Der Grund war, dass GNWs Buchwert über $30 je Aktie beträgt und der Aktienkurs verglichen hiermit ein Witz ist. Auf der Gegenseite ist zu vermerken, dass in GNWs Geschäften der Wurm drin ist. Nicht nur bei den klassischen Lebensversicherungen, deren Vertrieb man ausgesetzt hat, weil sie sich so gar nicht mehr rechne(te)n aufgrund der anhaltenden Niedrigzinsphase, sondern viel mehr bei den Long Term Care-Produkten, also langlaufenden Pflegeversicherungen. Diese LTCs bereiten nicht nur Genworth Financial Sorgen, sondern der gesamten Branche, denn die Leute werden immer älter und die Behandlungen immer teurer. GNW selbst hatte dann auch noch seine Policen falsch kalkuliert und ist ist erst nach längerer Zeit auf den Rechenfehler aufmerksam geworden. Die auf dieses Basis abgeschlossenen Policen muss man aber dennoch erfüllen und die bereiten weiterhin und zunehmend Kopfschmerzen. So starke, dass im dritten Quartal eine erneute heftige Abschreibung hierfür fällig war. Nachdem man 2014 bereits $698 Mio. abgeschrieben hatte, folgten nun noch einmal $475 Mio. Und die Sorgen der Anleger sind, dass dies nicht die letzten Abschreibungen auf dieses Geschäft gewesen sein dürften. Und hier liegt der Hund begraben...
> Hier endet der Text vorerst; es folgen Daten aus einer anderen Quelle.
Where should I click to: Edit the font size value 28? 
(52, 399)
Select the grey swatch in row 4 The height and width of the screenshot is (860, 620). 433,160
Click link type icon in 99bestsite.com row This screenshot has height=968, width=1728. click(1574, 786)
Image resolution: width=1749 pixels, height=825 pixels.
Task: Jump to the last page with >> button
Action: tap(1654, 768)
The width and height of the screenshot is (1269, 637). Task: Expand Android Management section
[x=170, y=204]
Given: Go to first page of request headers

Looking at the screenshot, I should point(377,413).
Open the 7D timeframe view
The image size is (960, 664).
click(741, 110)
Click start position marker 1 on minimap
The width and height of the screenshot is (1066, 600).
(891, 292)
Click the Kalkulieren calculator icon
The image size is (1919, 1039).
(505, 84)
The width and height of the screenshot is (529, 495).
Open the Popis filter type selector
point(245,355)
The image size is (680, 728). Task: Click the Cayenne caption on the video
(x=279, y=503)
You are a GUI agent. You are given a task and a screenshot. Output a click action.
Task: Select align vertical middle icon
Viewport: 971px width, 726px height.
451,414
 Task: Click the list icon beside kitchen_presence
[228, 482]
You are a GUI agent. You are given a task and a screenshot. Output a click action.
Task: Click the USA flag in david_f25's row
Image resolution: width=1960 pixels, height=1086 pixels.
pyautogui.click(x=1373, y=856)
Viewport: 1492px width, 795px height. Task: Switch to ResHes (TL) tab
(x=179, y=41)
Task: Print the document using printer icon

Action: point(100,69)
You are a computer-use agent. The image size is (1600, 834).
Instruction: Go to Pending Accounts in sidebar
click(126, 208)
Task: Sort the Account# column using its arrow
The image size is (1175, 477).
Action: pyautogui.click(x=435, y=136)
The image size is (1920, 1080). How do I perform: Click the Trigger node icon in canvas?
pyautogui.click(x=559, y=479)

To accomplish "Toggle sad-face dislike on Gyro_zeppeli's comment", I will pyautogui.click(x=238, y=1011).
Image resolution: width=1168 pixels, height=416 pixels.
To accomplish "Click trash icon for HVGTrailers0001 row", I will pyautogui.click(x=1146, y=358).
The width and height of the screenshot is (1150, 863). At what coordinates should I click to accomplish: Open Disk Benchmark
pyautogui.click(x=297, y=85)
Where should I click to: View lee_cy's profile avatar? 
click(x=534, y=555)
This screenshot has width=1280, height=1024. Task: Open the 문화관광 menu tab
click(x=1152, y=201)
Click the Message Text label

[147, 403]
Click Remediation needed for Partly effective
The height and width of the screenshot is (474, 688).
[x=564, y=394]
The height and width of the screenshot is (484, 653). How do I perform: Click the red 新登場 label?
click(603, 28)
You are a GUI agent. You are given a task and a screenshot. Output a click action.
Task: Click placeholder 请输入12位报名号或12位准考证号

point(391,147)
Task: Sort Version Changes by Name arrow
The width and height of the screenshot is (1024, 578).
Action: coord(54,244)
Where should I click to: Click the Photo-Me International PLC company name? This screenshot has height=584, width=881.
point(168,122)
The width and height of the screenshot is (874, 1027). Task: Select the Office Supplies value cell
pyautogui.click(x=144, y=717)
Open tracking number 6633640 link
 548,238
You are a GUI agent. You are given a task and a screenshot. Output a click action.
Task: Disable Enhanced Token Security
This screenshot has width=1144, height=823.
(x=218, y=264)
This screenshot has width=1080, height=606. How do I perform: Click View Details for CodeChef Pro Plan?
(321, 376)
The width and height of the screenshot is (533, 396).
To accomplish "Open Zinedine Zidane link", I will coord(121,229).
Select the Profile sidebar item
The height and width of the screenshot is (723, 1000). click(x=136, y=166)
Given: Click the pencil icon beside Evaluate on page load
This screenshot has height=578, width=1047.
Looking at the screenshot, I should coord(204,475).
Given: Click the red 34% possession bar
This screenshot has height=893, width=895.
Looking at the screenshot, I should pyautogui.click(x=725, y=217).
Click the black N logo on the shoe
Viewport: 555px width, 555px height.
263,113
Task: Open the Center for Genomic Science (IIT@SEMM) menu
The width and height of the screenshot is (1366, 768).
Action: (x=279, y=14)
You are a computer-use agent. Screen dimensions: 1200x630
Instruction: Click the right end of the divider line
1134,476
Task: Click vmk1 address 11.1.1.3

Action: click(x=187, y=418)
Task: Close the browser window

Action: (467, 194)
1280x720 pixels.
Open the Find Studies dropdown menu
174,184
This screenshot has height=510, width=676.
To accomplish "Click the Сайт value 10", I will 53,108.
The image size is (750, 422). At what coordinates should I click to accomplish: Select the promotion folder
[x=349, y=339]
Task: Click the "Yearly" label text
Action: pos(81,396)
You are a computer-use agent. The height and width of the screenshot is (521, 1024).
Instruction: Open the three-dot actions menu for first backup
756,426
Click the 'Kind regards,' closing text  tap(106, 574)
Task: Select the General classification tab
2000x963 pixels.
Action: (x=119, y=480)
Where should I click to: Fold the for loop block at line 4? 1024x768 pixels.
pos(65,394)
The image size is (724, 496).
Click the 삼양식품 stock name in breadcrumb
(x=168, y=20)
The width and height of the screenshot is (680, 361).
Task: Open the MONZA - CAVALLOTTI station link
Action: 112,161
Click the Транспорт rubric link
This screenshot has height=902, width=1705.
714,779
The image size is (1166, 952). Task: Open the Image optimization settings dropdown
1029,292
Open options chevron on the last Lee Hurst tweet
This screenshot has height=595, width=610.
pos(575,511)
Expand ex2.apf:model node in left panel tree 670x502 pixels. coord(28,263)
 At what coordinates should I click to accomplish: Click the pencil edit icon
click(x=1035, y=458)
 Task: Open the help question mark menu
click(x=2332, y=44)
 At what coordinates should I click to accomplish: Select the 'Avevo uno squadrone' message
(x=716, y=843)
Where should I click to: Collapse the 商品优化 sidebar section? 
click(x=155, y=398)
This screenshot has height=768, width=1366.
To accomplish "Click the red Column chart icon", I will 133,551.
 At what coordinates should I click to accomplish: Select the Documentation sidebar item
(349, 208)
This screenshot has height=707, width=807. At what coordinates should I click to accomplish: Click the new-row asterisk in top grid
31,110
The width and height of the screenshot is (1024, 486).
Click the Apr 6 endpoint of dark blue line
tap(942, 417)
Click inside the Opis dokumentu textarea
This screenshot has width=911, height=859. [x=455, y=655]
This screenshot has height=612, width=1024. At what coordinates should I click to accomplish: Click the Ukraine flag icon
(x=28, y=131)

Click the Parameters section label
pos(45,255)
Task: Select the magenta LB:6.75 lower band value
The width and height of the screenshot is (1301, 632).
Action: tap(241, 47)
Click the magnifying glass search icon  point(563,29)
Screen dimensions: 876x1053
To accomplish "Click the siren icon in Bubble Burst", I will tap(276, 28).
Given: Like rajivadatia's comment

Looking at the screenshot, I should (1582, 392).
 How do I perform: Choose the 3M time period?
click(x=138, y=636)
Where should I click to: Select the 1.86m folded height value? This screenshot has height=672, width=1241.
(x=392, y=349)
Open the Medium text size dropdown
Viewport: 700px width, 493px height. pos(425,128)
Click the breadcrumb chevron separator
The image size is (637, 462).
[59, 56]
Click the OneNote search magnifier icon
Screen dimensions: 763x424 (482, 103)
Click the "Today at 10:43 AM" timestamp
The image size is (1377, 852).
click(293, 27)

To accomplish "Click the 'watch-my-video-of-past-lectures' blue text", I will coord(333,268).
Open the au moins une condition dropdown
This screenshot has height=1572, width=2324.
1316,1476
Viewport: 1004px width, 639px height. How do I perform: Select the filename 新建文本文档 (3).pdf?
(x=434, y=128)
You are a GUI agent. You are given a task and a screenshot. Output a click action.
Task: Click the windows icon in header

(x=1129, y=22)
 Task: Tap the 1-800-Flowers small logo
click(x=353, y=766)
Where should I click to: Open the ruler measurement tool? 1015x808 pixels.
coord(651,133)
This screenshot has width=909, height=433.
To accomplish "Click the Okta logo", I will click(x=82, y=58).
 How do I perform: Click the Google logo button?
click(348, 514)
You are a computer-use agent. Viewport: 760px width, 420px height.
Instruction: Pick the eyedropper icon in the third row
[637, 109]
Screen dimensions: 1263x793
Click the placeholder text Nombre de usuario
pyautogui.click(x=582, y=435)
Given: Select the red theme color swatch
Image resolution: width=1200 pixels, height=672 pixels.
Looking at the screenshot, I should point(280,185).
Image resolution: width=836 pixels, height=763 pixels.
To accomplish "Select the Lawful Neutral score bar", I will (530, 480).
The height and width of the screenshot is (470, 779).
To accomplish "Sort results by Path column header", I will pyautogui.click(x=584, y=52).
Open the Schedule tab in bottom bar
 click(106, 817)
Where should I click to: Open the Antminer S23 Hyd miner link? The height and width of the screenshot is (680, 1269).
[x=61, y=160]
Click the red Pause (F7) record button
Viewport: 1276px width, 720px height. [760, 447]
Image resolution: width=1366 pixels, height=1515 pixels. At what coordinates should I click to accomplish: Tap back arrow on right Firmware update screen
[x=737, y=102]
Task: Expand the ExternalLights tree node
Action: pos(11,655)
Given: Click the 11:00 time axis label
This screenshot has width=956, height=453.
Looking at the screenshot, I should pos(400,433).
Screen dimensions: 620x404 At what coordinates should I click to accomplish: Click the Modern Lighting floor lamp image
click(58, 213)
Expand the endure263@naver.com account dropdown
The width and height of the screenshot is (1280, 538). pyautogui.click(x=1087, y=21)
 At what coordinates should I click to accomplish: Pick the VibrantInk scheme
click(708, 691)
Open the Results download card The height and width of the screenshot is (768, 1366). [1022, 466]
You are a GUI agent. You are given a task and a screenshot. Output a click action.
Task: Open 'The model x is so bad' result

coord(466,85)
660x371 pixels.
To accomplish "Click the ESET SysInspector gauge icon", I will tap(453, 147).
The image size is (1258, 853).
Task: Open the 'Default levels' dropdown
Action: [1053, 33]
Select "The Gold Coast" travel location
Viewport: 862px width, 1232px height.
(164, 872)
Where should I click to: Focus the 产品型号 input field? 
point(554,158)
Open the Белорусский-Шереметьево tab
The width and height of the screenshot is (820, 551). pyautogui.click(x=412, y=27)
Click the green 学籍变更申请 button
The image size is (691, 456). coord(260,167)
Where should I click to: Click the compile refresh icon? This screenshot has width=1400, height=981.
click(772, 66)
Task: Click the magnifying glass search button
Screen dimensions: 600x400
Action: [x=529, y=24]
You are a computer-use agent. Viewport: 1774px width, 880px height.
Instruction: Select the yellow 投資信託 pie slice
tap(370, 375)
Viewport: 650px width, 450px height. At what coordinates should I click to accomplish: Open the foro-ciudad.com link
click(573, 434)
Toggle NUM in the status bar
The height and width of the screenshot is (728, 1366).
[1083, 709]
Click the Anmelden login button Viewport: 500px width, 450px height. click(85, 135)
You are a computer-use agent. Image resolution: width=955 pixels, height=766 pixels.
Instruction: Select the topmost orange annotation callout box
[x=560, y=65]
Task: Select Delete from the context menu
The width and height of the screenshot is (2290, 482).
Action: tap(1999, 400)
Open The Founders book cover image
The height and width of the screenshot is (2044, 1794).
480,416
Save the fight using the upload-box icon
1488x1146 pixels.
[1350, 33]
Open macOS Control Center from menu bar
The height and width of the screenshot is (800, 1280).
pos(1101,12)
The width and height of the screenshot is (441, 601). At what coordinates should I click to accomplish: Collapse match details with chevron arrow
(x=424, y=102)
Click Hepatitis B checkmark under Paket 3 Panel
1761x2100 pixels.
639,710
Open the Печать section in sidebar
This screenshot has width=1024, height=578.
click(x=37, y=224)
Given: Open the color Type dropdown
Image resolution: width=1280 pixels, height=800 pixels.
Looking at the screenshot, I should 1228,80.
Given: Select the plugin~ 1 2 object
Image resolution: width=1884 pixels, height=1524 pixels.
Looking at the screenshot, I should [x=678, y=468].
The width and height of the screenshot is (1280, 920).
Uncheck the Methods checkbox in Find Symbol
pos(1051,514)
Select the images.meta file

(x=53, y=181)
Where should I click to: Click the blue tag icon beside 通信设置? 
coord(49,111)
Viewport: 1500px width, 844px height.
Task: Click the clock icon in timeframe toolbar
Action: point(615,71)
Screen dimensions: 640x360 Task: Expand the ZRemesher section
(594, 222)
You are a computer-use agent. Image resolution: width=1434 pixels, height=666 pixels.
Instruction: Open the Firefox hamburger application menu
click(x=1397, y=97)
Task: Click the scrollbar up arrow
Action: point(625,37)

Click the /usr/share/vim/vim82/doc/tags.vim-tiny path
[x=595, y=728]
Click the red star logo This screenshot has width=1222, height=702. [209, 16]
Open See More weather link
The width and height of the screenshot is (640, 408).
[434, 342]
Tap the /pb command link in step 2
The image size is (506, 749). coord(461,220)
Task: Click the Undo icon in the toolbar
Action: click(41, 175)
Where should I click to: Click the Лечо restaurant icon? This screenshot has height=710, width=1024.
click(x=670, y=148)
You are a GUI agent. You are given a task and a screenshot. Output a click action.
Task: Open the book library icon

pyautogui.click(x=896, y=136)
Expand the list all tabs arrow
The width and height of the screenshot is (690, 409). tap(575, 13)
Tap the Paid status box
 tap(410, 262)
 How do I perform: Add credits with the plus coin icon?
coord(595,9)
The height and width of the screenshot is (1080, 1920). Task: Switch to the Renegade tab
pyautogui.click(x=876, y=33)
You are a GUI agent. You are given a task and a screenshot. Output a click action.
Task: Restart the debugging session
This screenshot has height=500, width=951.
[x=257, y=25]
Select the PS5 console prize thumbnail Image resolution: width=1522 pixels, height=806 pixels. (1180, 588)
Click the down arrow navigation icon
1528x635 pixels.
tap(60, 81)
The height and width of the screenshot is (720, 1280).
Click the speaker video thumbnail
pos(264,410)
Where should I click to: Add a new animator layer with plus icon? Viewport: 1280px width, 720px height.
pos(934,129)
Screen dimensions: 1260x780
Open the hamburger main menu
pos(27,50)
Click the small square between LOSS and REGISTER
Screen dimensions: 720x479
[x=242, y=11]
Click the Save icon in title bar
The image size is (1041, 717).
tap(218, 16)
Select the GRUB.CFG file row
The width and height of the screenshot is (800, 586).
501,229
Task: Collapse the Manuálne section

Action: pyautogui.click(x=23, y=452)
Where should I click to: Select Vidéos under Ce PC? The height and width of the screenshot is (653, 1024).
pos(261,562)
Genworth Financial Inc. (Quelle: finanzen.net) |
Nun, zwischen einem Aktienkurs von unter $5 und einem Buchwert von über $30 ist schon noch eine ganze Menge Luft. Und man darf auch nicht vergessen, dass die meisten dieser kritischen LTC-Policen aus Mitte der 1990er Jahre stammen und der betreffende Personenkreis immer kleiner wird, einfach durch den natürlichen Lauf des Lebens.
Also selbst wenn GNW den Wert seines LTC-Business irgendwann noch einmal heruntersetzen muss, ist dies keine endlose Todesspirale, sondern ein überschaubares Problem. Und bisher hat das GNW-Management auch immer den Eindruck vermittelt, die Probleme seien zwar nicht klein, aber beherrschbar - und dass man sie beherzt angehe.
Umso unverständlicher ist für mich, dass man sich für nur $5,43 je Aktie in die Arme eines chinesischen Versicherungskonzern flüchten will. Sicherlich, Oceanwide Holdings bringt auch frische Finanzmittel in GNWs Geschäft ein, das dort sehr willkommen sind, aber eine Lösung dieser kurzfristigen Liquiditätssorgen rechtfertigen doch keine Verschleudern der Zukunft!
»Für augenblicklichen Gewinn verkaufe ich die Zukunft nicht.«
(Werner von Siemens)
Ich halte das Angebot der Chinesen für völlig unangemessen. Und dass das GNW-Management dieses auch noch zur Annahme empfiehlt, ist schlicht unglaublich. Vielleicht ist dies auch dem Umstand geschuldet, dass das GNW-Management bei diesem Deal an Bord bleiben soll - vermutlich ein nicht zu unterschätzender Aspekt in dieser Gemengelage.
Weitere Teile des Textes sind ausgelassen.